Re: Question on Structuring Product Attributes

From: Jan Hidders <hidders_at_gmail.com>
Date: Tue, 1 Oct 2013 13:59:46 +0200
Message-ID: <524ab932$0$3170$e4fe514c_at_dreader36.news.xs4all.nl>


On 2013-09-30 20:41:41 +0000, Eric said:

> On 2013-09-30, Derek Asirvadem <derek.asirvadem_at_gmail.com> wrote:

>> On Monday, 18 February 2013 09:09:15 UTC+11, Eric  wrote:
>>> On 2013-02-17, Rob <..._at_gmail.com> wrote:
>>>> On Saturday, February 16, 2013 4:20:01 PM UTC-7, paul c wrote:
>>>>> On 14/02/2013 8:03 PM, James K. Lowden wrote:
>>>>>> SQL was intended, I'm sure you agree, to be a language for deriving
>>>>>> logical inferences.
>>>>> [omitted text].
>>> 
>>> [more omitted text]
>>> 
>>>> Database technology has come a long way since the 1970s when SQL
>>>> was initially specified, and relational DBMSs do alot more than
>>>> report-writing. But to suggest that in the 1970s, the authors were
>>>> interested in "logical inference" requires great poetic license compared
>>>> to "replacing the report-writer capabilities of IMS", and feels like
>>>> history rewritten.
>>> 
>>> To quote from Codd[1970]:
>>> 
>>> "The adoption of a relational model of data, as described above,
>>> permits the development of a universal data sublanguage based on an
>>> applied predicate calculus. A firstorder predicate calculus suffices
>>> if the collection of relations is in normal form."
>>> 
>>> I rather think there is a connection between "predicate calculus" and
>>> "logical inference", yes?
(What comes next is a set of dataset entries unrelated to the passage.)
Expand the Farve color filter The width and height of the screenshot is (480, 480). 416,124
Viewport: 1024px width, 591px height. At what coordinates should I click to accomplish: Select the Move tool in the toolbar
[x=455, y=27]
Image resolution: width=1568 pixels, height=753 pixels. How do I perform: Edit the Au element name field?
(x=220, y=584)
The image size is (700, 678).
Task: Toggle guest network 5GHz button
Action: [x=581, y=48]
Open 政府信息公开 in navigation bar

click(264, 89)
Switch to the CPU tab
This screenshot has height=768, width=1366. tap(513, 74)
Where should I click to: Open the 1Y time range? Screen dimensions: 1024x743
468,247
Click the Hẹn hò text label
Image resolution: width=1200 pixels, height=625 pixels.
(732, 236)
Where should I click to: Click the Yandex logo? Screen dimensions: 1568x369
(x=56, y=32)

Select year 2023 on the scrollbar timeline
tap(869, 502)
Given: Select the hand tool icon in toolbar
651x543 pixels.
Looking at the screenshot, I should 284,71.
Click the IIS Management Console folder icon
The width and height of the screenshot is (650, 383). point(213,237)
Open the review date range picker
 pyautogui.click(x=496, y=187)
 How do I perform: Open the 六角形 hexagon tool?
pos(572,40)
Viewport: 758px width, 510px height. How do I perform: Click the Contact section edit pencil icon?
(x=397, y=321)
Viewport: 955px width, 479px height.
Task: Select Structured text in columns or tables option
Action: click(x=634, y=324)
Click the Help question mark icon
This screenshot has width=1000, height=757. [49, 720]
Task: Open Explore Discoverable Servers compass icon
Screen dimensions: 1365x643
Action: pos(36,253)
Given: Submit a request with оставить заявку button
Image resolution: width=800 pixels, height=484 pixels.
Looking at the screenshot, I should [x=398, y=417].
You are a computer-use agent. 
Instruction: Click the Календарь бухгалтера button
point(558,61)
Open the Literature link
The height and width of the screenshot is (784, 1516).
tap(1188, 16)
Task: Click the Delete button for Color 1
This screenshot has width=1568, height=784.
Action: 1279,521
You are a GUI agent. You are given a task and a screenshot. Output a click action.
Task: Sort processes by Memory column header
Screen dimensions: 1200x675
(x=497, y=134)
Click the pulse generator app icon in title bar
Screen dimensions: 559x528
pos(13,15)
So perhaps they should have been interested.
>> 
>> The point is absurd.

>
> James said that SQL was intended to be a language for deriving logical
> inferences.
>
> Rob said that saying this required "great poetic license".
>
> I suggested that there is evidence to the contrary.
>
> Where is the absurdity?
>
>> Rob's point (as I see it) is that the asylum dwellers rewrite history,
>> as they often do.  Charging either the System R team, or the Sequel Team,
>> or the SQL Committee (of old, before they were subverted), with having
>> missing something that is relevant today, which was not a criterion in
>> the 1970's, is simply dishonest.

>
> You are making this up (and most of the rest of it) to support your own
> rather strange viewpoint.
>
> snip ><
>
>> Those who demand that the physical implementation must be limited to
>> the limitations of the abstract, are lunatics.

>
> The physical layer can do whatever the hell it likes, as long as it can
> produce correct results efficiently enough. However it is supposed to
> have an interface limited to the abstract model being supported (in this
> case, Relational Theory). There are two levels here, and those who
> cannot distinguish them are very wrong. This does not imply lunacy.
> Unfortunately you seem to be one of those who fails to make the
> distinction.
>
> snip ><
>
>> But 30 years after the null problem was resolved, ...

>
> So tell me, in as few sentences as possible, what *you* think the Null
> Problem is.
>
> While you are at it, tell me what Oracle "features" show that it can "do
> the Null Problem Really Well".
>
> And finally, people can disagree with you, and even be wrong in doing
> so, without being lunatics, or insane, or abnormal.

Let me chime in here.

Derek, you and I probably share many points of view and are probably fighting the same fight debunking dbdebunk, but I'm not cool with your aggressive wording and think it is counterproductive.